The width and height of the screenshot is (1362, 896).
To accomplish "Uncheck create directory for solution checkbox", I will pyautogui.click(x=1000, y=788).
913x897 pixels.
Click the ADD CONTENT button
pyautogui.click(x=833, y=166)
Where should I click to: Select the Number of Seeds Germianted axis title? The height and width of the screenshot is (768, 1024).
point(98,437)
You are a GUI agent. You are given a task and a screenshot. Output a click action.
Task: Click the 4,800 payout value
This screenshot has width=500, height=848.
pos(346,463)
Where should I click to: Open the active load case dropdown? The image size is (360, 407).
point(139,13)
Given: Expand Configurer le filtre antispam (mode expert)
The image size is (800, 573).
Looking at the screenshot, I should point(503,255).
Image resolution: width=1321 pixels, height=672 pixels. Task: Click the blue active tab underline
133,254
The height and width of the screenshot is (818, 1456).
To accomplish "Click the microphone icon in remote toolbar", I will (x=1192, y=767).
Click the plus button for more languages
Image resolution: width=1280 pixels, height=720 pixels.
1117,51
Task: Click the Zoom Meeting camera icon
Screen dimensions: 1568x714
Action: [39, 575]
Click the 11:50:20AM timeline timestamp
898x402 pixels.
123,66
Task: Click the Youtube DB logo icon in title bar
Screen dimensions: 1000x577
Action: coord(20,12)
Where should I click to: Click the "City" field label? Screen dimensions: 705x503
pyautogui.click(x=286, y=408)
^^^^
Exercise details – The expected answer holds each line from the listing above where the string "icon" is present.

Reply to the exercise –
To accomplish "Click the microphone icon in remote toolbar", I will (x=1192, y=767).
Task: Click the Zoom Meeting camera icon
Task: Click the Youtube DB logo icon in title bar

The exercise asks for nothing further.